Веселое состязание продолжалось, и в конце концов все, животные и люди, показали свои таланты и свое искусство. Впечатление было огромным и радостным, патриарх тоже усмехнулся в седую бороду и сказал с похвалой, что как только сойдет вода, на Земле можно будет начинать новую жизнь; ибо в одеяниях Всевышнего налицо нити всех расцветок, и есть все необходимое, чтобы основать на Земле царство безграничного счастья.
Один только европеец ни в чем не проявлял себя, и все бурно требовали, чтобы он выступил и показал, на что способен, пусть все увидят, имеет ли он право дышать прекрасным Божьим воздухом и плыть в ковчеге патриарха.
Европеец долго отнекивался, подыскивая отговорки. Но тут сам Ной ткнул ему пальцем в грудь и призвал к порядку.
– Я тоже, – начал белый человек, – развил в себе и довел до высокой степени совершенства одну способность. Лучше, чем у других существ, у меня не зрение и не слух, не обоняние, не сноровка или что-нибудь подобное. Мой талант высшего порядка. Мой талант – это интеллект.

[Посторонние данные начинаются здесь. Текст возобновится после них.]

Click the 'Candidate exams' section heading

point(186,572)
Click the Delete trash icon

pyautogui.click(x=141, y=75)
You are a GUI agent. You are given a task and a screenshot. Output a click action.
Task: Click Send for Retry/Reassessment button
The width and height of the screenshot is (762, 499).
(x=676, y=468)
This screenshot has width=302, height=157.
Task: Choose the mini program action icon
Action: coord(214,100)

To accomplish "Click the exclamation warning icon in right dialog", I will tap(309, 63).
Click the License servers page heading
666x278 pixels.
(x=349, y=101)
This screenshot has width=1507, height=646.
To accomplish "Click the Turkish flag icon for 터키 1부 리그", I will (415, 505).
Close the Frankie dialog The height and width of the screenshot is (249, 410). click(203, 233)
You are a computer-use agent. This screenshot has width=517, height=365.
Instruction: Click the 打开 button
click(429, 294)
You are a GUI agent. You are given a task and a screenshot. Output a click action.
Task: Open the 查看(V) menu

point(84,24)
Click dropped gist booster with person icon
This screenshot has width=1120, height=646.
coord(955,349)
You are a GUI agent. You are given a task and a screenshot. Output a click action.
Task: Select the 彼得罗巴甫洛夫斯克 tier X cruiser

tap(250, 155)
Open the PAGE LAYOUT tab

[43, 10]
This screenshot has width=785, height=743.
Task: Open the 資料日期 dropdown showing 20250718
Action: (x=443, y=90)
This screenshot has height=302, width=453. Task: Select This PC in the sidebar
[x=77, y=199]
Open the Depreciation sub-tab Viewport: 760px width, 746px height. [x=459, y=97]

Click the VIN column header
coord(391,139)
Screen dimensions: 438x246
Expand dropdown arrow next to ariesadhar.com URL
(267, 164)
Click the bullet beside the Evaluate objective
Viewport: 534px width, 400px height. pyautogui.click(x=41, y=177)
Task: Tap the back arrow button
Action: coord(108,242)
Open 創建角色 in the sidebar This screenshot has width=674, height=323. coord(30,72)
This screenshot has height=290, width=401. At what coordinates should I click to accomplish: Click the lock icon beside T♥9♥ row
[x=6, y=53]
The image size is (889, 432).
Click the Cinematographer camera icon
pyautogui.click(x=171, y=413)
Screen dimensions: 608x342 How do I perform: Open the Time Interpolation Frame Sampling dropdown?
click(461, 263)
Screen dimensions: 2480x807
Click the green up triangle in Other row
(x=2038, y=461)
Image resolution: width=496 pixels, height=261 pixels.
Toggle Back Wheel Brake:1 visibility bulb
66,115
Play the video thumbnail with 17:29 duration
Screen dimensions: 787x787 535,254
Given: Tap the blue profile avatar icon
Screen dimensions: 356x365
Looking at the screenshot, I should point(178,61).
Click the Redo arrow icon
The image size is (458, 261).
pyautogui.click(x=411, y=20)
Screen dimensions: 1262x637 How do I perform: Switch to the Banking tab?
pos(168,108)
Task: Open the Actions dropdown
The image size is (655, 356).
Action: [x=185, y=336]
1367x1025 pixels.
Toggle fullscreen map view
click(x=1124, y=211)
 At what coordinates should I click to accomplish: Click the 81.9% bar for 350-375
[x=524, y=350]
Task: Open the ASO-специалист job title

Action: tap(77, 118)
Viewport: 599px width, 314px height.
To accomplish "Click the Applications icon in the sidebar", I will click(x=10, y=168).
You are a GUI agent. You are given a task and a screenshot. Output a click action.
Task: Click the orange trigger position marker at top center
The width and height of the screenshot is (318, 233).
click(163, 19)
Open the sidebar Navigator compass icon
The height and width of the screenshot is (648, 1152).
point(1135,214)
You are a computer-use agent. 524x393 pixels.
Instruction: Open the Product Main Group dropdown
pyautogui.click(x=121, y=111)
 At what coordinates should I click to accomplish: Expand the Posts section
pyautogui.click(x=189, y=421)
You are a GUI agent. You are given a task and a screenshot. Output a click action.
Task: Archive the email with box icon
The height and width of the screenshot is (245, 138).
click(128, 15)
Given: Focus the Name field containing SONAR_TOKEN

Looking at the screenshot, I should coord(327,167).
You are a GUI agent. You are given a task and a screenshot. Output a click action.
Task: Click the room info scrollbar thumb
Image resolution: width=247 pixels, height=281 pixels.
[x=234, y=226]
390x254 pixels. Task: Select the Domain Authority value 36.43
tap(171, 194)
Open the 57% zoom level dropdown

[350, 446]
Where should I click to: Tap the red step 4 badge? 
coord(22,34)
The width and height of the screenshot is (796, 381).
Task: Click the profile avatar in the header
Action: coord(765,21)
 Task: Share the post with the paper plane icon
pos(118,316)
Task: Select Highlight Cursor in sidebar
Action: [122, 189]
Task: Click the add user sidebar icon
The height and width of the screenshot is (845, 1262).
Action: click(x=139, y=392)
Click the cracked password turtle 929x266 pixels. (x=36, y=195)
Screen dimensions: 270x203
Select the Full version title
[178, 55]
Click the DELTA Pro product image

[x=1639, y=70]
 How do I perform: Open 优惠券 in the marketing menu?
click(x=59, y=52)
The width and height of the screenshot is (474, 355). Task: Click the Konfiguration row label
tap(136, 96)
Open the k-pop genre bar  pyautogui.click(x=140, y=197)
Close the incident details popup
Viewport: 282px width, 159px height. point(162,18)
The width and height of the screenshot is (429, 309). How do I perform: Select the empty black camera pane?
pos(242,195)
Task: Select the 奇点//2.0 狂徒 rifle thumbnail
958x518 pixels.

– Покажи! – крикнул негр, и все придвинулись ближе.
– Это нельзя показать, – мягко сказал белый. – Вы неверно меня поняли. Я выделяюсь своим разумом.
Негр весело засмеялся, обнажив белые как снег зубы, индус насмешливо скривил тонкие губы, китаец хитро и добродушно улыбнулся про себя.
– Разумом? – медленно проговорил он. – Тогда покажи нам, пожалуйста, свой разум. Пока что мы ничего такого не замечали.